The damage of libel is reputational damage. Getting the libelous claim retracted after the claim has been seen by the public doesn't undo or erase the damage the claim does. Usually you have to do something drastic to actively disprove the libelous claim, if you want to regain the lost reputation.

If TDS did make such a claim publicly enough to cause reputational damage, there should be evidence we can all see.

Anyone know where that evidence is?

  • Assuming good faith on all parties (including in this discussion)...

    The public posting was probably on their website, which is now likely blackholed due to being DDoSed after they were no longer protected by a CDN.

    The Internet is broken when some terrorists can get together and decide to blockaid someone else; even if that someone else is nearly universally agreed upon to vile.
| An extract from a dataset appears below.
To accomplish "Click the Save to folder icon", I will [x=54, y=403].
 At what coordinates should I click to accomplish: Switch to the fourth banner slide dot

    I agree with that user on Twitter that wants to make (the racist) individuals /infamous/ so that they can receive the blowback they deserve for their public behavior.

It doesn't even have to cause reputational damage yet I don't think. IANAL, but the contracts one signs with this sort of company tends to include things like not claiming endorsement of the content by the provider.

> Usually you have to do something drastic to actively disprove the libelous claim

Yes, that something is called suing for libel and proving it is libel in a court.

Simply claiming something is libel (which Prince doesn't even do in his blog post) doesn't make it libel.

> Usually you have to do something drastic to actively disprove the libelous claim, if you want to regain the lost reputation.

Because of Cloudflare's action there are now 1000 times as many people, including myself, who are aware of TDS's claim who otherwise wouldn't have heard of it.